The `Sound` class

class audiomath.Sound(source=None, fs=None, nChannels=2, dtype=None, bits=None, label=None)

Bases: object

Sound is a class for editing and writing sound files. (If your main aim is simply to play back existing sounds loaded from a file, you probably want to start with a Player instead.)

A Sound instance s is a wrapper around a numpy array s.y which contains a floating-point representation of a (possibly multi-channel) sound waveform. Generally the array values are in the range [-1, +1].

The wrapper makes it easy to perform certain common editing and preprocessing operations using Python operators, such as:

Numerical operations:

The + and - operators can be used to superimpose sounds (even if lengths do not match).

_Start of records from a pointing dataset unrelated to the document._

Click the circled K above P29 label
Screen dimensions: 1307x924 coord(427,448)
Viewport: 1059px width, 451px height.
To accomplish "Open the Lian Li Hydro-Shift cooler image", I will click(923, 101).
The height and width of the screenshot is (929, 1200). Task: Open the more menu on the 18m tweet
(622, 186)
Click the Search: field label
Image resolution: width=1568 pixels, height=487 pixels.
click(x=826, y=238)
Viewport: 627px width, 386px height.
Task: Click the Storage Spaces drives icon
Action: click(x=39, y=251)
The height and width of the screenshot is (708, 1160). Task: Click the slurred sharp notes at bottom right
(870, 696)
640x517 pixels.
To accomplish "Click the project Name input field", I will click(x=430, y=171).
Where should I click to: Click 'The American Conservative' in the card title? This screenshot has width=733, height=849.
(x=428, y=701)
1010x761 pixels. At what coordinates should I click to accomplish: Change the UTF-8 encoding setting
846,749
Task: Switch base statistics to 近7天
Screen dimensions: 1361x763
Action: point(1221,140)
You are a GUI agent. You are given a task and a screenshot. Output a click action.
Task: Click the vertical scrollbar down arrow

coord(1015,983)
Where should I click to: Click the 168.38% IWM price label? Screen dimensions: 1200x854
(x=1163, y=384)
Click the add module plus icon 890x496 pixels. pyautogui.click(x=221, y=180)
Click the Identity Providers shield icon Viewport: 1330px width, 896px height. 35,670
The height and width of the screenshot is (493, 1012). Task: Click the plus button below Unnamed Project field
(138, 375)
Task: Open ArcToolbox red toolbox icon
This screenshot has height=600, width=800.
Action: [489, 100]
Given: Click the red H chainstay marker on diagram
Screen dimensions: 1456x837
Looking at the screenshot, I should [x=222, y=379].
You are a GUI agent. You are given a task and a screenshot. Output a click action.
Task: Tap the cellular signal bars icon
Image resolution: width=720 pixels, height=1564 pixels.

The * and / operators can be used to scale amplitudes (usually by a scalar numeric factor, but you can also use a list of scaling factors to scale channels separately, or window a signal by multiplying two objects together).

The +=, -=, *= and /= operators work as you might expect, modifying a Sound instance’s data array in-place.

Concatenation of sound data in time:

The syntax s1 % s2 is the same as Concatenate( s1, s2 ): it returns a new Sound instance containing a new array of samples, in which the samples of s1 and s2 are concatenated in time.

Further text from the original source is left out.